§ Item position entries:
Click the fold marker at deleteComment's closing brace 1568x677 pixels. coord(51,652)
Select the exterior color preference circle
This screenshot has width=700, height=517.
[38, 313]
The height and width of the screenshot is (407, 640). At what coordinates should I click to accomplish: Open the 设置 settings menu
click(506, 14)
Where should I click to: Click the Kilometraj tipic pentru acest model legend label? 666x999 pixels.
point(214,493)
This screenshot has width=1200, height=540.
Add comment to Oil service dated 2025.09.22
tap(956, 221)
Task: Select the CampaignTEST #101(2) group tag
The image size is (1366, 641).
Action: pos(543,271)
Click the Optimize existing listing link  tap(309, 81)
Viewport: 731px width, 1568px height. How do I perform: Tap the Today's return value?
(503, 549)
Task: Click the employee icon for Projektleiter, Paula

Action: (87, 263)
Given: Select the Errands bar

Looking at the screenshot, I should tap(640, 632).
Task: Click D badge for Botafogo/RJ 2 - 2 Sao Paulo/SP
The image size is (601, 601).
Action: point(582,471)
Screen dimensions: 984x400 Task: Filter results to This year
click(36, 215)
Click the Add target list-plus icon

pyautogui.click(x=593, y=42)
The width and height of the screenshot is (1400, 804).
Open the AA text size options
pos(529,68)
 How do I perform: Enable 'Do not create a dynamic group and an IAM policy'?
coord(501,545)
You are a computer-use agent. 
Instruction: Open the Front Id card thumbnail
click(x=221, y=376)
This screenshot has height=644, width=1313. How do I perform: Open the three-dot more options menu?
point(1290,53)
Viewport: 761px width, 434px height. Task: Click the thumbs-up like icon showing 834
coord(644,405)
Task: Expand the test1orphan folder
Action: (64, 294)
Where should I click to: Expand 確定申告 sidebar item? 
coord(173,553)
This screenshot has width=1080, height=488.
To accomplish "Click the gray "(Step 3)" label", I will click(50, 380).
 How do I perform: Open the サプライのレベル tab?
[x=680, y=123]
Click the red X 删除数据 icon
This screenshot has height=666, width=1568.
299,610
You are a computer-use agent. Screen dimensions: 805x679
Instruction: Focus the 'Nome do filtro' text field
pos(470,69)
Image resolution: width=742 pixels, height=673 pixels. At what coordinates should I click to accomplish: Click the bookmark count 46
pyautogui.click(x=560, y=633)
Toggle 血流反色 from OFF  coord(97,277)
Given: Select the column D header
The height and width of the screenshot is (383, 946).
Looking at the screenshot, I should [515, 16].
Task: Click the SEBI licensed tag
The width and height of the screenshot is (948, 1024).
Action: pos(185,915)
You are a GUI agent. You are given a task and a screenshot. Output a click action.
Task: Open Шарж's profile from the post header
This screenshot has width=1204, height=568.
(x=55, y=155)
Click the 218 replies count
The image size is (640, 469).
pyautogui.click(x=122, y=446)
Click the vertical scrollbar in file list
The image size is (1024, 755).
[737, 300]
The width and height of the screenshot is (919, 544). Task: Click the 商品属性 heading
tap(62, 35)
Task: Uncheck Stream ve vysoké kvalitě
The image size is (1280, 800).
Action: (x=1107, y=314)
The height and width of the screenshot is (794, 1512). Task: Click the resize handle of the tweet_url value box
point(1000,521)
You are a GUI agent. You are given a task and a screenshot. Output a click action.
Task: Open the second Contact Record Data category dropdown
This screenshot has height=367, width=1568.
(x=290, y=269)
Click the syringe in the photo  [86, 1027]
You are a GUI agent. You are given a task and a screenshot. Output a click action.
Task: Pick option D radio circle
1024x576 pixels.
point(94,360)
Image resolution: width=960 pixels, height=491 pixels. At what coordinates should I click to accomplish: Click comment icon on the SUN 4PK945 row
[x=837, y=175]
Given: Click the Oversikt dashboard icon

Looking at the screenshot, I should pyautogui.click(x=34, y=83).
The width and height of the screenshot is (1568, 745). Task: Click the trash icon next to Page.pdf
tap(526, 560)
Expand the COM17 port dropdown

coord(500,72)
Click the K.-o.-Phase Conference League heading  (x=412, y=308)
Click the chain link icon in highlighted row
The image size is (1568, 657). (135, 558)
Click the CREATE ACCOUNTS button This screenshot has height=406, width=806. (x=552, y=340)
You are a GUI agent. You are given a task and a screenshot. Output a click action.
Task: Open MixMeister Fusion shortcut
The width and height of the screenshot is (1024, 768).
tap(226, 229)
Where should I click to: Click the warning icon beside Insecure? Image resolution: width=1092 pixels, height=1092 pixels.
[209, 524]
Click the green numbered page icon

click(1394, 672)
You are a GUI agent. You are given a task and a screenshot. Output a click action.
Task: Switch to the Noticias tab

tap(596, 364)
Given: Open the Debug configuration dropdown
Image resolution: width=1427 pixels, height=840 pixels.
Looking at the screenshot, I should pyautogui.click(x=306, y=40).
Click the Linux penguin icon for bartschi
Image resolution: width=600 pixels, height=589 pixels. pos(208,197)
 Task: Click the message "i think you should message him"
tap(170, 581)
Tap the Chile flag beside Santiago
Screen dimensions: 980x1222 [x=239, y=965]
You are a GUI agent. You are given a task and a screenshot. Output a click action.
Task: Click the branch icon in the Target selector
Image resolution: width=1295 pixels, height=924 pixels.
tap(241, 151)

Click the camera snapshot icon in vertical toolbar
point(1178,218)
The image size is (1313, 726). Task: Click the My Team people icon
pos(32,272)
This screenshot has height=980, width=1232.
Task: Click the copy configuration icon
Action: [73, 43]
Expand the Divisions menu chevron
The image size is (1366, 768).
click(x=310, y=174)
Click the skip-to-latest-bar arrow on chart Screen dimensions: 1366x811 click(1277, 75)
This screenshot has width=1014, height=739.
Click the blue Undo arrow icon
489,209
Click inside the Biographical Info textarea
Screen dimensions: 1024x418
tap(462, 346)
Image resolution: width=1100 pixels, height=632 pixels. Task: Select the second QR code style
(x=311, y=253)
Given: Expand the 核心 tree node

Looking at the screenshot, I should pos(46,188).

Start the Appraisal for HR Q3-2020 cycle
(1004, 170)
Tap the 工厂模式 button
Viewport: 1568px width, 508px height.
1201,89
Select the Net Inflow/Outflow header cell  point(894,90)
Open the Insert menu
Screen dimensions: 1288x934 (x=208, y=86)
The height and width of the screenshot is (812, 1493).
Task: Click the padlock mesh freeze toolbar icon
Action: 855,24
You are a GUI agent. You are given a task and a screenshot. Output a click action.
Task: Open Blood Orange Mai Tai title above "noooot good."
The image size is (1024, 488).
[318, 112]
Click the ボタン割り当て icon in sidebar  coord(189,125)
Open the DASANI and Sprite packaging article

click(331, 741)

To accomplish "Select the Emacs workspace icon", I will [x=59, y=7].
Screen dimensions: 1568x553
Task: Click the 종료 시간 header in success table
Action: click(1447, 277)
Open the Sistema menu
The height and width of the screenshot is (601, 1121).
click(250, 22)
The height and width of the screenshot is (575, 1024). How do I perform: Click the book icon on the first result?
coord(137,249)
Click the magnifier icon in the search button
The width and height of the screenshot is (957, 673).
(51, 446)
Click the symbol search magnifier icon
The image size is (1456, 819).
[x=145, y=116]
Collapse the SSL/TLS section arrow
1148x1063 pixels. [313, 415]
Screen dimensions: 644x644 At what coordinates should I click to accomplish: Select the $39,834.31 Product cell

§ Do this:
Rewrite all of the records above, changing every "How do I perform" to "How can I complete" and leaving everything else the same.

§ Final result:
Click the fold marker at deleteComment's closing brace 1568x677 pixels. coord(51,652)
Select the exterior color preference circle
This screenshot has width=700, height=517.
[38, 313]
The height and width of the screenshot is (407, 640). At what coordinates should I click to accomplish: Open the 设置 settings menu
click(506, 14)
Where should I click to: Click the Kilometraj tipic pentru acest model legend label? 666x999 pixels.
point(214,493)
This screenshot has width=1200, height=540.
Add comment to Oil service dated 2025.09.22
tap(956, 221)
Task: Select the CampaignTEST #101(2) group tag
The image size is (1366, 641).
Action: pos(543,271)
Click the Optimize existing listing link  tap(309, 81)
Viewport: 731px width, 1568px height. How can I complete: Tap the Today's return value?
(503, 549)
Task: Click the employee icon for Projektleiter, Paula

Action: (87, 263)
Given: Select the Errands bar

Looking at the screenshot, I should tap(640, 632).
Task: Click D badge for Botafogo/RJ 2 - 2 Sao Paulo/SP
The image size is (601, 601).
Action: point(582,471)
Screen dimensions: 984x400 Task: Filter results to This year
click(36, 215)
Click the Add target list-plus icon

pyautogui.click(x=593, y=42)
The width and height of the screenshot is (1400, 804).
Open the AA text size options
pos(529,68)
 How can I complete: Enable 'Do not create a dynamic group and an IAM policy'?
coord(501,545)
You are a computer-use agent. 
Instruction: Open the Front Id card thumbnail
click(x=221, y=376)
This screenshot has height=644, width=1313. How can I complete: Open the three-dot more options menu?
point(1290,53)
Viewport: 761px width, 434px height. Task: Click the thumbs-up like icon showing 834
coord(644,405)
Task: Expand the test1orphan folder
Action: (64, 294)
Where should I click to: Expand 確定申告 sidebar item? 
coord(173,553)
This screenshot has width=1080, height=488.
To accomplish "Click the gray "(Step 3)" label", I will click(50, 380).
 How can I complete: Open the サプライのレベル tab?
[x=680, y=123]
Click the red X 删除数据 icon
This screenshot has height=666, width=1568.
299,610
You are a computer-use agent. Screen dimensions: 805x679
Instruction: Focus the 'Nome do filtro' text field
pos(470,69)
Image resolution: width=742 pixels, height=673 pixels. At what coordinates should I click to accomplish: Click the bookmark count 46
pyautogui.click(x=560, y=633)
Toggle 血流反色 from OFF  coord(97,277)
Given: Select the column D header
The height and width of the screenshot is (383, 946).
Looking at the screenshot, I should [515, 16].
Task: Click the SEBI licensed tag
The width and height of the screenshot is (948, 1024).
Action: pos(185,915)
You are a GUI agent. You are given a task and a screenshot. Output a click action.
Task: Open Шарж's profile from the post header
This screenshot has width=1204, height=568.
(x=55, y=155)
Click the 218 replies count
The image size is (640, 469).
pyautogui.click(x=122, y=446)
Click the vertical scrollbar in file list
The image size is (1024, 755).
[737, 300]
The width and height of the screenshot is (919, 544). Task: Click the 商品属性 heading
tap(62, 35)
Task: Uncheck Stream ve vysoké kvalitě
The image size is (1280, 800).
Action: (x=1107, y=314)
The height and width of the screenshot is (794, 1512). Task: Click the resize handle of the tweet_url value box
point(1000,521)
You are a GUI agent. You are given a task and a screenshot. Output a click action.
Task: Open the second Contact Record Data category dropdown
This screenshot has height=367, width=1568.
(x=290, y=269)
Click the syringe in the photo  [86, 1027]
You are a GUI agent. You are given a task and a screenshot. Output a click action.
Task: Pick option D radio circle
1024x576 pixels.
point(94,360)
Image resolution: width=960 pixels, height=491 pixels. At what coordinates should I click to accomplish: Click comment icon on the SUN 4PK945 row
[x=837, y=175]
Given: Click the Oversikt dashboard icon

Looking at the screenshot, I should pyautogui.click(x=34, y=83).
The width and height of the screenshot is (1568, 745). Task: Click the trash icon next to Page.pdf
tap(526, 560)
Expand the COM17 port dropdown

coord(500,72)
Click the K.-o.-Phase Conference League heading  (x=412, y=308)
Click the chain link icon in highlighted row
The image size is (1568, 657). (135, 558)
Click the CREATE ACCOUNTS button This screenshot has height=406, width=806. (x=552, y=340)
You are a GUI agent. You are given a task and a screenshot. Output a click action.
Task: Open MixMeister Fusion shortcut
The width and height of the screenshot is (1024, 768).
tap(226, 229)
Where should I click to: Click the warning icon beside Insecure? Image resolution: width=1092 pixels, height=1092 pixels.
[209, 524]
Click the green numbered page icon

click(1394, 672)
You are a GUI agent. You are given a task and a screenshot. Output a click action.
Task: Switch to the Noticias tab

tap(596, 364)
Given: Open the Debug configuration dropdown
Image resolution: width=1427 pixels, height=840 pixels.
Looking at the screenshot, I should pyautogui.click(x=306, y=40).
Click the Linux penguin icon for bartschi
Image resolution: width=600 pixels, height=589 pixels. pos(208,197)
 Task: Click the message "i think you should message him"
tap(170, 581)
Tap the Chile flag beside Santiago
Screen dimensions: 980x1222 [x=239, y=965]
You are a GUI agent. You are given a task and a screenshot. Output a click action.
Task: Click the branch icon in the Target selector
Image resolution: width=1295 pixels, height=924 pixels.
tap(241, 151)

Click the camera snapshot icon in vertical toolbar
point(1178,218)
The image size is (1313, 726). Task: Click the My Team people icon
pos(32,272)
This screenshot has height=980, width=1232.
Task: Click the copy configuration icon
Action: [73, 43]
Expand the Divisions menu chevron
The image size is (1366, 768).
click(x=310, y=174)
Click the skip-to-latest-bar arrow on chart Screen dimensions: 1366x811 click(1277, 75)
This screenshot has width=1014, height=739.
Click the blue Undo arrow icon
489,209
Click inside the Biographical Info textarea
Screen dimensions: 1024x418
tap(462, 346)
Image resolution: width=1100 pixels, height=632 pixels. Task: Select the second QR code style
(x=311, y=253)
Given: Expand the 核心 tree node

Looking at the screenshot, I should pos(46,188).

Start the Appraisal for HR Q3-2020 cycle
(1004, 170)
Tap the 工厂模式 button
Viewport: 1568px width, 508px height.
1201,89
Select the Net Inflow/Outflow header cell  point(894,90)
Open the Insert menu
Screen dimensions: 1288x934 (x=208, y=86)
The height and width of the screenshot is (812, 1493).
Task: Click the padlock mesh freeze toolbar icon
Action: 855,24
You are a GUI agent. You are given a task and a screenshot. Output a click action.
Task: Open Blood Orange Mai Tai title above "noooot good."
The image size is (1024, 488).
[318, 112]
Click the ボタン割り当て icon in sidebar  coord(189,125)
Open the DASANI and Sprite packaging article

click(331, 741)

To accomplish "Select the Emacs workspace icon", I will [x=59, y=7].
Screen dimensions: 1568x553
Task: Click the 종료 시간 header in success table
Action: click(1447, 277)
Open the Sistema menu
The height and width of the screenshot is (601, 1121).
click(250, 22)
The height and width of the screenshot is (575, 1024). How can I complete: Click the book icon on the first result?
coord(137,249)
Click the magnifier icon in the search button
The width and height of the screenshot is (957, 673).
(51, 446)
Click the symbol search magnifier icon
The image size is (1456, 819).
[x=145, y=116]
Collapse the SSL/TLS section arrow
1148x1063 pixels. [313, 415]
Screen dimensions: 644x644 At what coordinates should I click to accomplish: Select the $39,834.31 Product cell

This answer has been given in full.